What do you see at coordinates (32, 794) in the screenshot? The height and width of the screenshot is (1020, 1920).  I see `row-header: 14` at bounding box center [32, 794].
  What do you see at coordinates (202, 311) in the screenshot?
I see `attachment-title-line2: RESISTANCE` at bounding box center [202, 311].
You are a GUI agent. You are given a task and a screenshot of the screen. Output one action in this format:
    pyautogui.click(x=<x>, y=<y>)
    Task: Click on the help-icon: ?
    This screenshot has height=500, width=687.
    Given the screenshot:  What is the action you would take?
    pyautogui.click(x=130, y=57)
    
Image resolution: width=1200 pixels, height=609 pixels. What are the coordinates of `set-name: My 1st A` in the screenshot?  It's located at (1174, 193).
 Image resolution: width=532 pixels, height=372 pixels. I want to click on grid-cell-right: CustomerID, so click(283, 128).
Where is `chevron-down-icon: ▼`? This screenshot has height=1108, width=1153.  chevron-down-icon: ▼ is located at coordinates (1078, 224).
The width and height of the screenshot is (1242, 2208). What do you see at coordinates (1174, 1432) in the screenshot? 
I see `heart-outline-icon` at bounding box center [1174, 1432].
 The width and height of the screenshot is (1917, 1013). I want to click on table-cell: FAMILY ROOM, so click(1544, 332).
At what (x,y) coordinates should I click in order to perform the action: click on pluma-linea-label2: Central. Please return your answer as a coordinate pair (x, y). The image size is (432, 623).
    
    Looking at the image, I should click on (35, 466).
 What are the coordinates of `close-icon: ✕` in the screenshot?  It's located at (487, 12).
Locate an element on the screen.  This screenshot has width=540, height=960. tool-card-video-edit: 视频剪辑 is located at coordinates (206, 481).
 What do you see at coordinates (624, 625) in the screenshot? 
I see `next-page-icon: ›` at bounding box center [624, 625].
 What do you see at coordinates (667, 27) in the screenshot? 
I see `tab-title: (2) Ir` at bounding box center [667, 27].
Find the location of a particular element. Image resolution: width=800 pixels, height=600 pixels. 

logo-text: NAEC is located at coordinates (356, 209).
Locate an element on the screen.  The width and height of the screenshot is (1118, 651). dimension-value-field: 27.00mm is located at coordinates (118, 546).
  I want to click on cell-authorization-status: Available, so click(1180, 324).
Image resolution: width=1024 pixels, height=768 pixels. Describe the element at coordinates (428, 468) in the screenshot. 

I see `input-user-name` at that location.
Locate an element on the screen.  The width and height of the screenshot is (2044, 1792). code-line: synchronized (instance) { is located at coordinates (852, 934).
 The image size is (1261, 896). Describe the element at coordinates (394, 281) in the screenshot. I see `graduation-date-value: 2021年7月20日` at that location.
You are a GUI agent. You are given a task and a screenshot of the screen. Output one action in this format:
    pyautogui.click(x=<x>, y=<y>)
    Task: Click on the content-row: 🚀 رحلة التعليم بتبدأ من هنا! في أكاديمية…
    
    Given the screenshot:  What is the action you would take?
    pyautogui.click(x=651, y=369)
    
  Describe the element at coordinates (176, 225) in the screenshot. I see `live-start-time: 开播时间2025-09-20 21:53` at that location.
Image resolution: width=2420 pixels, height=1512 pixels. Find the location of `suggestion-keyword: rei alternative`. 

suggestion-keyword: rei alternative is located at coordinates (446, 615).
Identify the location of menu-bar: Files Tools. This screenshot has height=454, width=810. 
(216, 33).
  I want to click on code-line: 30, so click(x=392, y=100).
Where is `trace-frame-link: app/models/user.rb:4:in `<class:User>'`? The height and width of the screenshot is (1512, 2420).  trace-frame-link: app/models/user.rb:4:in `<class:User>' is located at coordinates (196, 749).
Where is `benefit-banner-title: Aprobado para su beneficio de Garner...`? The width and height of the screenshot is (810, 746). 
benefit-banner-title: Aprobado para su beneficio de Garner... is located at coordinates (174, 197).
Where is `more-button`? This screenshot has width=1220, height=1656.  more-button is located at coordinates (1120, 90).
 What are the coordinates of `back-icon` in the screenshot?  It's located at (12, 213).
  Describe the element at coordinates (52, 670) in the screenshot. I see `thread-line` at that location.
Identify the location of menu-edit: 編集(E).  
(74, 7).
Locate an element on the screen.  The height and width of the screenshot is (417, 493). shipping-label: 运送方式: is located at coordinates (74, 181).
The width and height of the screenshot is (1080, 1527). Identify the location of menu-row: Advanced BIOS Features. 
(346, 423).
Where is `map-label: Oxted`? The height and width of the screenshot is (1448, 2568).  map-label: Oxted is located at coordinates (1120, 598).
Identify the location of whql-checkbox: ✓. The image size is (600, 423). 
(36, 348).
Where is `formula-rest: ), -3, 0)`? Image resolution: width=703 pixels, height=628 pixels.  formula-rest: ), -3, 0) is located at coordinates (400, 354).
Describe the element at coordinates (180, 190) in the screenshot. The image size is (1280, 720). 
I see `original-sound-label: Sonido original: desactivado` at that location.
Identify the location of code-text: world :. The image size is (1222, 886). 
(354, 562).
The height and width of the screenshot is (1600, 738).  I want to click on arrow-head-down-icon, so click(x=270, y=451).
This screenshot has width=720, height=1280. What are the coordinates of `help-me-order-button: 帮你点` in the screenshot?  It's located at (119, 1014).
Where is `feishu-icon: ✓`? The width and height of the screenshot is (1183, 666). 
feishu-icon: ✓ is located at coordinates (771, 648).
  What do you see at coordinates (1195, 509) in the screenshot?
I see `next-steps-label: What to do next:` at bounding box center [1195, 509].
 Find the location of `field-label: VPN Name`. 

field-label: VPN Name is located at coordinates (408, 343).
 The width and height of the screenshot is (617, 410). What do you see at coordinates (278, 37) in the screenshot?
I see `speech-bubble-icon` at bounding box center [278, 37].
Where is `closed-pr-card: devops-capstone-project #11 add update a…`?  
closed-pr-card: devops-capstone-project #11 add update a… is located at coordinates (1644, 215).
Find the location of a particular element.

--------------------

Assignment -
Please repeat all the items above, swapping "GUI agent" for "interface agent" and leaving everything else unchanged.

The completed task -
What do you see at coordinates (32, 794) in the screenshot? The height and width of the screenshot is (1020, 1920).  I see `row-header: 14` at bounding box center [32, 794].
  What do you see at coordinates (202, 311) in the screenshot?
I see `attachment-title-line2: RESISTANCE` at bounding box center [202, 311].
You are a interface agent. You are given a task and a screenshot of the screen. Output one action in this format:
    pyautogui.click(x=<x>, y=<y>)
    Task: Click on the help-icon: ?
    This screenshot has height=500, width=687.
    Given the screenshot:  What is the action you would take?
    pyautogui.click(x=130, y=57)
    
Image resolution: width=1200 pixels, height=609 pixels. What are the coordinates of `set-name: My 1st A` in the screenshot?  It's located at (1174, 193).
 Image resolution: width=532 pixels, height=372 pixels. I want to click on grid-cell-right: CustomerID, so click(283, 128).
Where is `chevron-down-icon: ▼`? This screenshot has height=1108, width=1153.  chevron-down-icon: ▼ is located at coordinates (1078, 224).
The width and height of the screenshot is (1242, 2208). What do you see at coordinates (1174, 1432) in the screenshot? 
I see `heart-outline-icon` at bounding box center [1174, 1432].
 The width and height of the screenshot is (1917, 1013). I want to click on table-cell: FAMILY ROOM, so click(1544, 332).
At what (x,y) coordinates should I click in order to perform the action: click on pluma-linea-label2: Central. Please return your answer as a coordinate pair (x, y). The image size is (432, 623).
    
    Looking at the image, I should click on (35, 466).
 What are the coordinates of `close-icon: ✕` in the screenshot?  It's located at (487, 12).
Locate an element on the screen.  This screenshot has width=540, height=960. tool-card-video-edit: 视频剪辑 is located at coordinates (206, 481).
 What do you see at coordinates (624, 625) in the screenshot? 
I see `next-page-icon: ›` at bounding box center [624, 625].
 What do you see at coordinates (667, 27) in the screenshot? 
I see `tab-title: (2) Ir` at bounding box center [667, 27].
Find the location of a particular element. Image resolution: width=800 pixels, height=600 pixels. 

logo-text: NAEC is located at coordinates (356, 209).
Locate an element on the screen.  The width and height of the screenshot is (1118, 651). dimension-value-field: 27.00mm is located at coordinates (118, 546).
  I want to click on cell-authorization-status: Available, so click(1180, 324).
Image resolution: width=1024 pixels, height=768 pixels. Describe the element at coordinates (428, 468) in the screenshot. 

I see `input-user-name` at that location.
Locate an element on the screen.  The width and height of the screenshot is (2044, 1792). code-line: synchronized (instance) { is located at coordinates (852, 934).
 The image size is (1261, 896). Describe the element at coordinates (394, 281) in the screenshot. I see `graduation-date-value: 2021年7月20日` at that location.
You are a interface agent. You are given a task and a screenshot of the screen. Output one action in this format:
    pyautogui.click(x=<x>, y=<y>)
    Task: Click on the content-row: 🚀 رحلة التعليم بتبدأ من هنا! في أكاديمية…
    
    Given the screenshot:  What is the action you would take?
    pyautogui.click(x=651, y=369)
    
  Describe the element at coordinates (176, 225) in the screenshot. I see `live-start-time: 开播时间2025-09-20 21:53` at that location.
Image resolution: width=2420 pixels, height=1512 pixels. Find the location of `suggestion-keyword: rei alternative`. 

suggestion-keyword: rei alternative is located at coordinates (446, 615).
Identify the location of menu-bar: Files Tools. This screenshot has height=454, width=810. 
(216, 33).
  I want to click on code-line: 30, so click(x=392, y=100).
Where is `trace-frame-link: app/models/user.rb:4:in `<class:User>'`? The height and width of the screenshot is (1512, 2420).  trace-frame-link: app/models/user.rb:4:in `<class:User>' is located at coordinates (196, 749).
Where is `benefit-banner-title: Aprobado para su beneficio de Garner...`? The width and height of the screenshot is (810, 746). 
benefit-banner-title: Aprobado para su beneficio de Garner... is located at coordinates (174, 197).
Where is `more-button`? This screenshot has width=1220, height=1656.  more-button is located at coordinates (1120, 90).
 What are the coordinates of `back-icon` in the screenshot?  It's located at (12, 213).
  Describe the element at coordinates (52, 670) in the screenshot. I see `thread-line` at that location.
Identify the location of menu-edit: 編集(E).  
(74, 7).
Locate an element on the screen.  The height and width of the screenshot is (417, 493). shipping-label: 运送方式: is located at coordinates (74, 181).
The width and height of the screenshot is (1080, 1527). Identify the location of menu-row: Advanced BIOS Features. 
(346, 423).
Where is `map-label: Oxted`? The height and width of the screenshot is (1448, 2568).  map-label: Oxted is located at coordinates (1120, 598).
Identify the location of whql-checkbox: ✓. The image size is (600, 423). 
(36, 348).
Where is `formula-rest: ), -3, 0)`? Image resolution: width=703 pixels, height=628 pixels.  formula-rest: ), -3, 0) is located at coordinates (400, 354).
Describe the element at coordinates (180, 190) in the screenshot. The image size is (1280, 720). 
I see `original-sound-label: Sonido original: desactivado` at that location.
Identify the location of code-text: world :. The image size is (1222, 886). 
(354, 562).
The height and width of the screenshot is (1600, 738).  I want to click on arrow-head-down-icon, so click(x=270, y=451).
This screenshot has width=720, height=1280. What are the coordinates of `help-me-order-button: 帮你点` in the screenshot?  It's located at (119, 1014).
Where is `feishu-icon: ✓`? The width and height of the screenshot is (1183, 666). 
feishu-icon: ✓ is located at coordinates (771, 648).
  What do you see at coordinates (1195, 509) in the screenshot?
I see `next-steps-label: What to do next:` at bounding box center [1195, 509].
 Find the location of `field-label: VPN Name`. 

field-label: VPN Name is located at coordinates (408, 343).
 The width and height of the screenshot is (617, 410). What do you see at coordinates (278, 37) in the screenshot?
I see `speech-bubble-icon` at bounding box center [278, 37].
Where is `closed-pr-card: devops-capstone-project #11 add update a…`?  
closed-pr-card: devops-capstone-project #11 add update a… is located at coordinates (1644, 215).
Find the location of a particular element.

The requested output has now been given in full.